Dalam proses pengadaan laptop itu, menurut Qohar, terdapat dugaan penyalahgunaan kewenangan oleh Ibrahim dan tiga tersangka lainnya. Ibrahim dan para tersangka lain diduga membuat petunjuk pelaksanaan atau juklak pengadaan laptop yang mengarahkan kepada produk tertentu, yakni Chrome OS.
Qohar mengatakan Ibrahim bersama Nadiem telah merencanakan penggunaan produk operating system tertentu sebagai satu-satunya operating system dalam pengadaan TIK tahun 2020-2022. Perencanaan itu diduga terjadi sebelum Nadiem resmi dilantik sebagai Mendikbud pada tahun 2019.

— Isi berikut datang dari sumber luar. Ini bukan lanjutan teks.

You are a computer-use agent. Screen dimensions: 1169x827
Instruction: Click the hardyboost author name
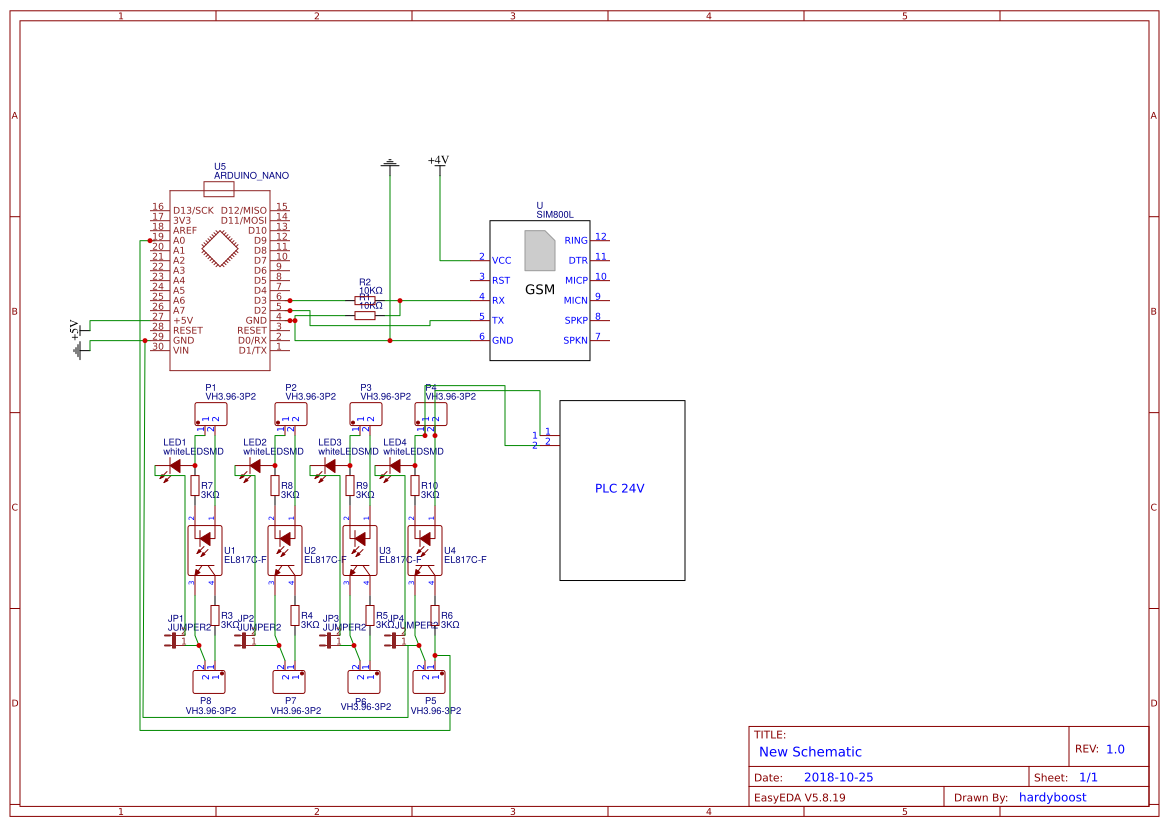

“Sebagai konsultan teknologi sudah merencanakan bersama-sama dengan NAM (Nadiem) sebelum menjadi Menteri Pendidikan dan Kebudayaan menggunakan produk operating system tertentu sebagai satu-satunya operating system di pengadaan TIK tahun 2020 sampai dengan tahun 2022 dan mengarahkan tim teknis mengeluarkan hasil kajian teknis berupa Chrome OS,” ujar Qohar.
Dia mengatakan Ibrahim bersama Nadiem dan eks stafsus Nadiem, Jurist Tan, bertemu dengan pihak Google untuk membahas produk workspace Chrome OS untuk pengadaan TIK pada Kemendikbudristek. Qohar menyebut Ibrahim juga diduga mempengaruhi tim teknis Kemendikbud dengan cara mendemonstrasikan Chromebook saat rapat daring.

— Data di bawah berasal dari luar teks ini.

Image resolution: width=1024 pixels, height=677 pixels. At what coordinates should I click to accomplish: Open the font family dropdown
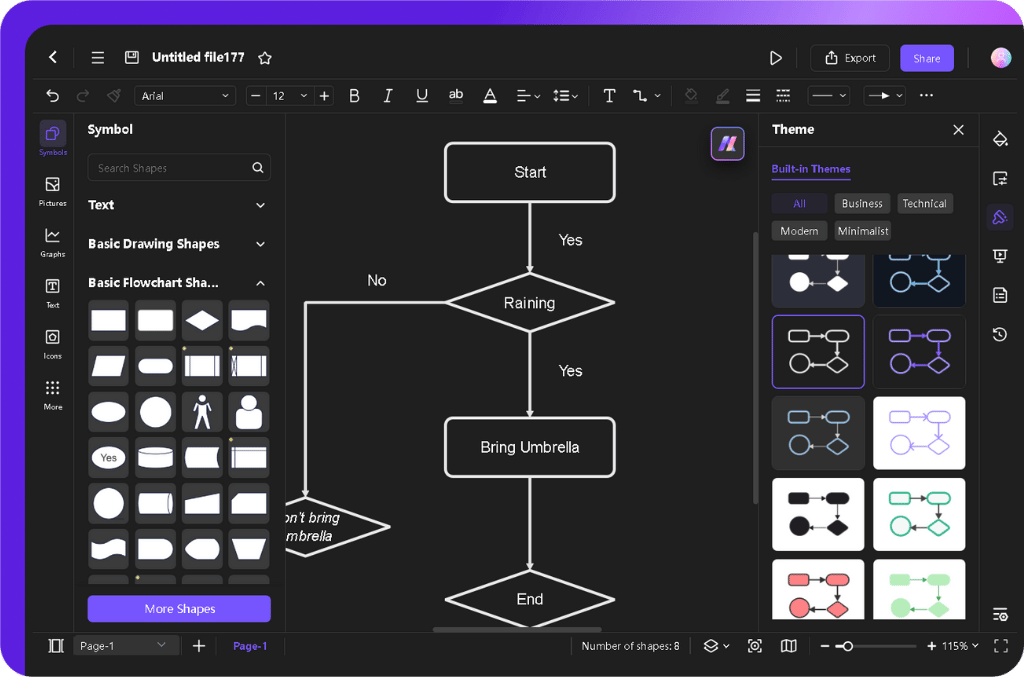(x=185, y=95)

“Pada tanggal 6 Mei 2020, IBAM (Ibrahim) hadir bersama dengan JT (Jurist Tan), SW (Sri Wahyuningsih) dan MUL (Mulyatsyah) dalam rapat Zoom meeting yang dipimpin langsung oleh NAM (Nadiem), dan dalam rapat Zoom meeting tersebut NAM memerintahkan agar melaksanakan pengadaan TIK tahun 2020 sampai dengan 2022 menggunakan Chrome OS dari Google sedangkan saat itu pengadaan belum dilaksanakan,” ujarnya.
Qohar menyebut Ibrahim sempat menolak untuk menandatangani hasil kajian teknis pertama pengadaan laptop karena tak ada Chrome OS di dalamnya. Dia diduga menolak meneken hasil kajian teknis itu karena ada perintah dari Nadiem yang sebelumnya meminta laptop yang dibeli menggunakan sistem operasi Chrome OS dari Google.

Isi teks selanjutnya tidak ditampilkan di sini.